Tuesday, November 17, 2009


This was our second visit to Almeida, which during the Peninsular War guarded the northern corridor against a French invasion from Spain. It stands on the Portuguese side about 15 miles from Cuidad Rodrigo on the Spanish side.

The town wall and fortifications are complete, as are many of the military installations inside the town, including the magazines. It is possible to have a guided tour of the magazines, with their piles of musket balls.

The state run hotel is a modern building with comfortable accommodation and lots of parking. But it is a disappointment after the state run hotel in Cuidad Rodrigo, which is in the castle which was the French headquarters during throughout the war. The hotel is within the town walls, and it was interesting exploring the streets, the site of the explosion and the military buildings. But there was no where to eat or buy a drink, other than the hotel. And that was, as the state run hotels always are, pretty expensive.

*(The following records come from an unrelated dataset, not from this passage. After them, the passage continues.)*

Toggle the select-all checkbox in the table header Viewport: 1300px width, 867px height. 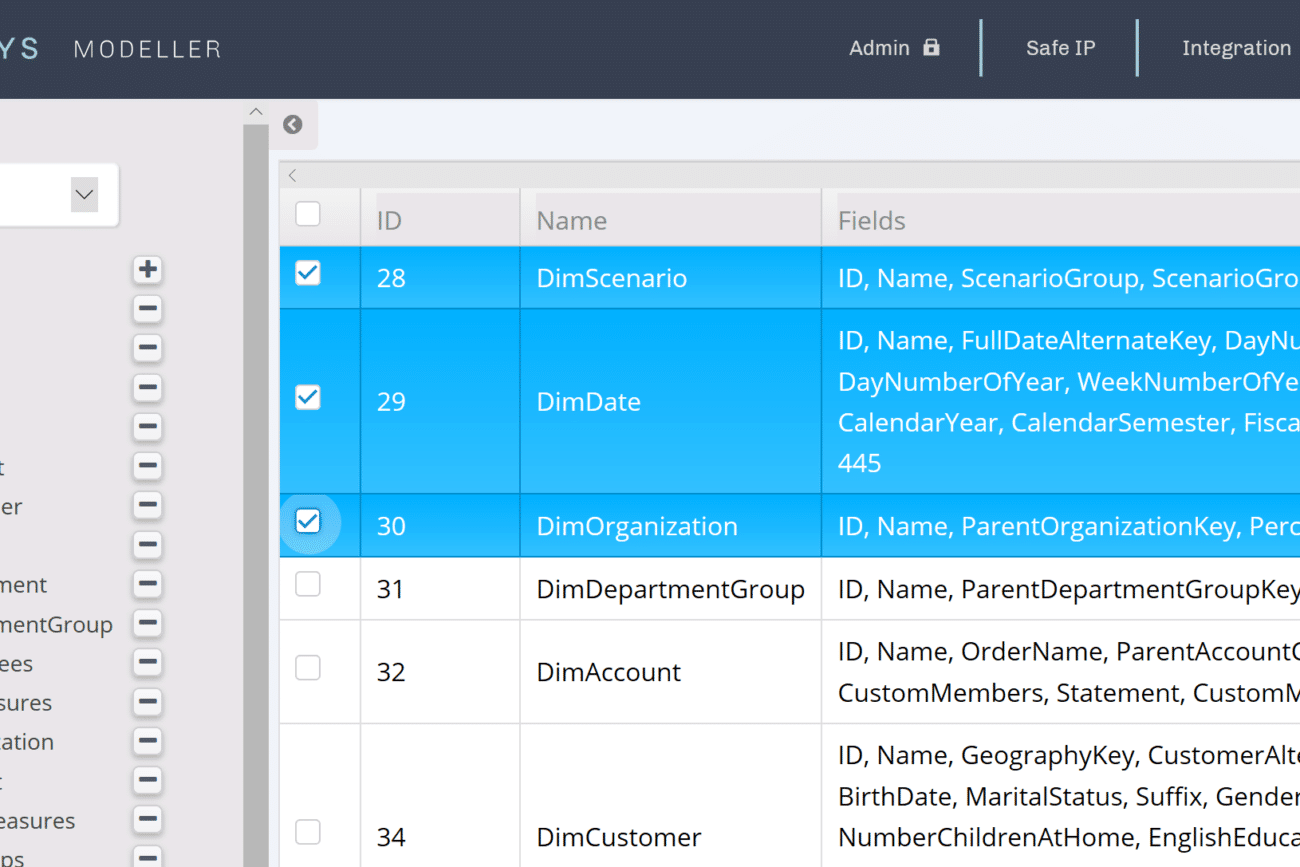tap(308, 214)
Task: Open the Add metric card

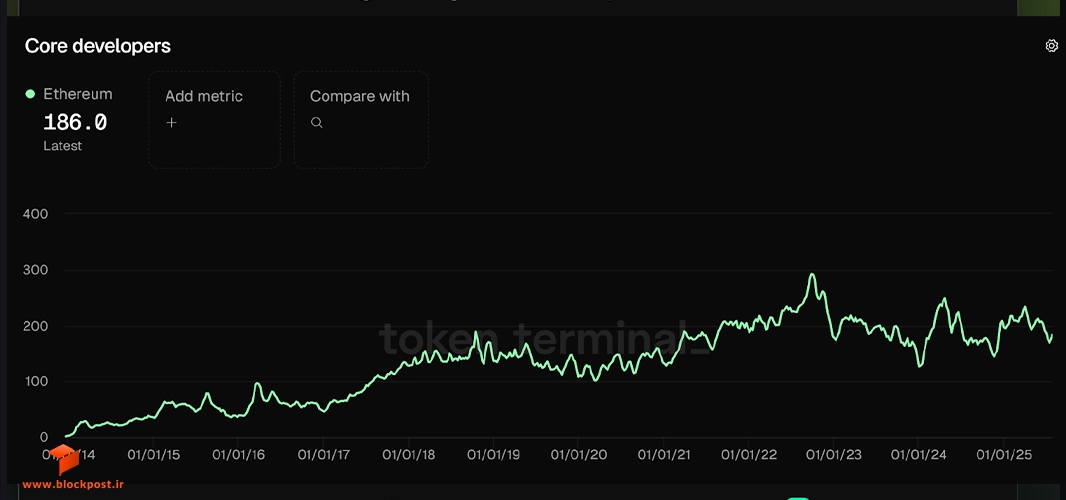Action: (214, 120)
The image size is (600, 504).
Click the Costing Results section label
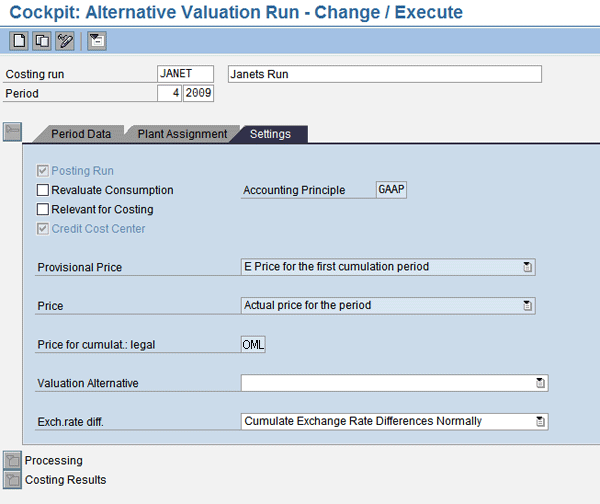coord(65,480)
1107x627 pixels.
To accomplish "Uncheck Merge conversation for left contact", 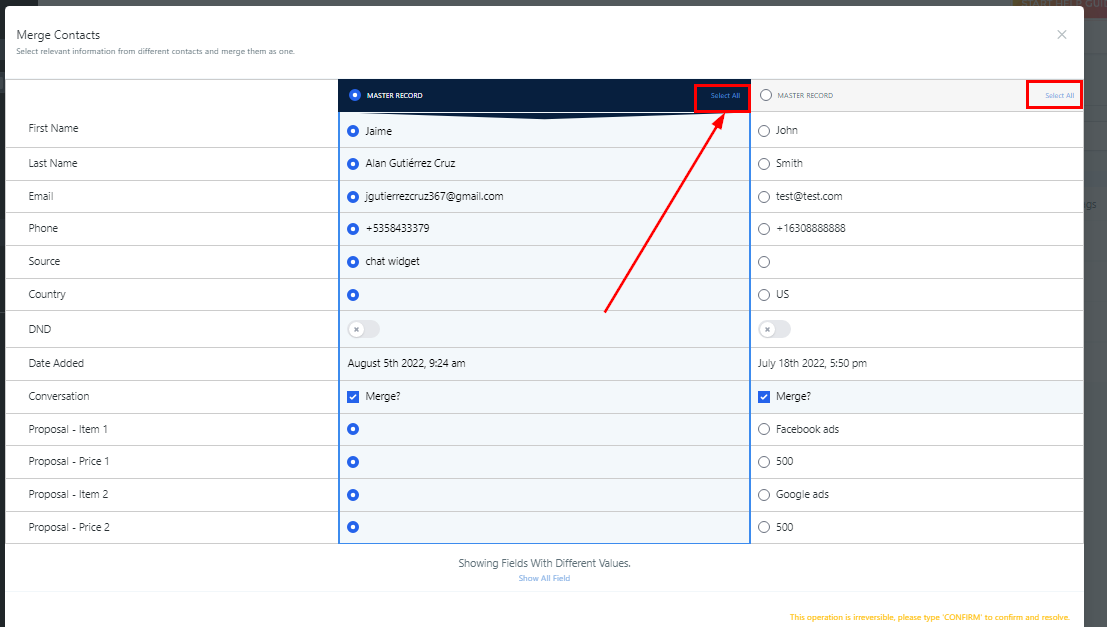I will [x=353, y=397].
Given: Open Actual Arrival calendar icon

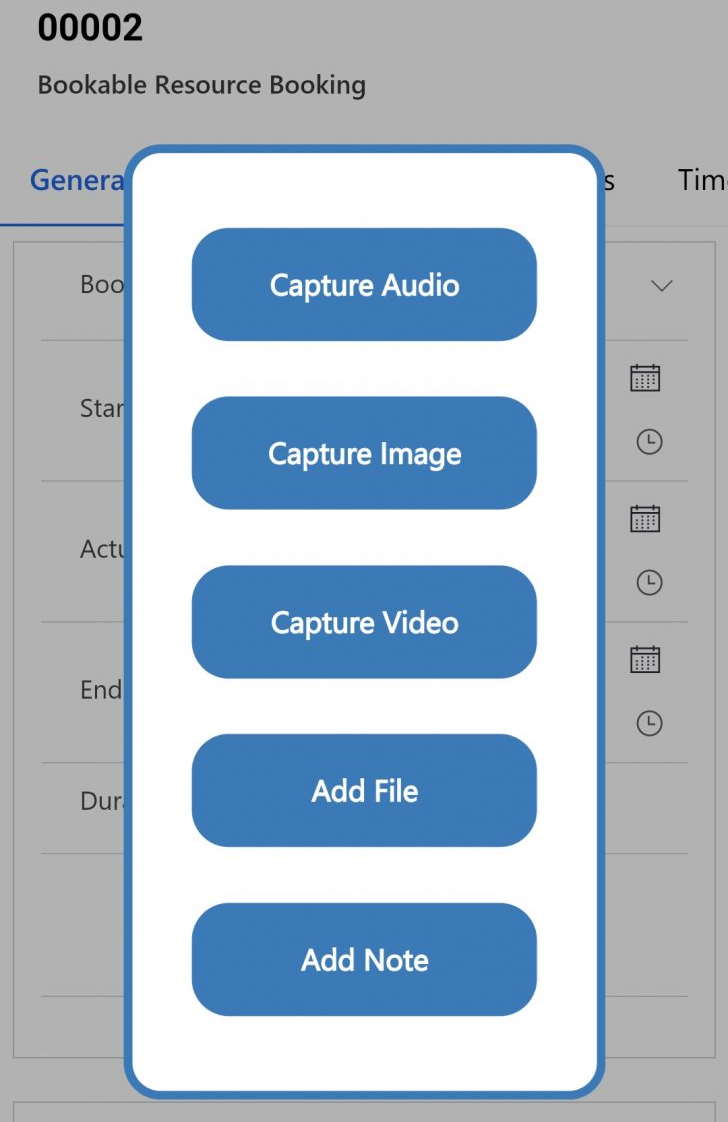Looking at the screenshot, I should coord(645,519).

The rest of the town is just as you would imagine. I understand that most of the buildings were damaged during the explosion of 26 August 1810, which is probably better known as the setting for Bernard Cornwall's book "Sharpe's Gold". If so they have been repaired and the narrow streets feel much as they must have done on that fateful day. This is the view from our hotel bedroom.

This is a drawing Jan did of the same view from our hotel bedroom

A very quiet town, some of the buildings still bear the scars of the mighty explosion. The only transport I saw inside the town was a donkey drawn cart, which added greatly to the period feel of the town.

In August 1810 the French marched from Salamanca on the long awaited invasion of Portugal. Marshal Ney laid siege to Almeida and Wellington hoped that the garrison would delay them for at least two months. It had provisions to last that lone and a strong Portuguese garrison commanded by Colonel Cox, a British officer.

The town powder magazine was in a large building on a slight hill at the top of the town. The French artillery opened fire on 26 August, and one of the first shots fired somehow exploded the magazine. The town was ripped apart by the force of the explosion, and about five hundred people killed. It is said that not a single buildings was left with a roof though most of the fortifications were undamaged. It is said that because the magazine was on high ground, most of the force of the explosion went above the walls. This photo was taken at the scene of the explosion, which is still covered by the remains of the building.

The whole area where the magazine stood is still bare, no attempt having been made to build again on the spot. The day after the explosion the garrison surrendered and Marshal Ney departed on his long march to Busaco and the Lines of Torres Vedras.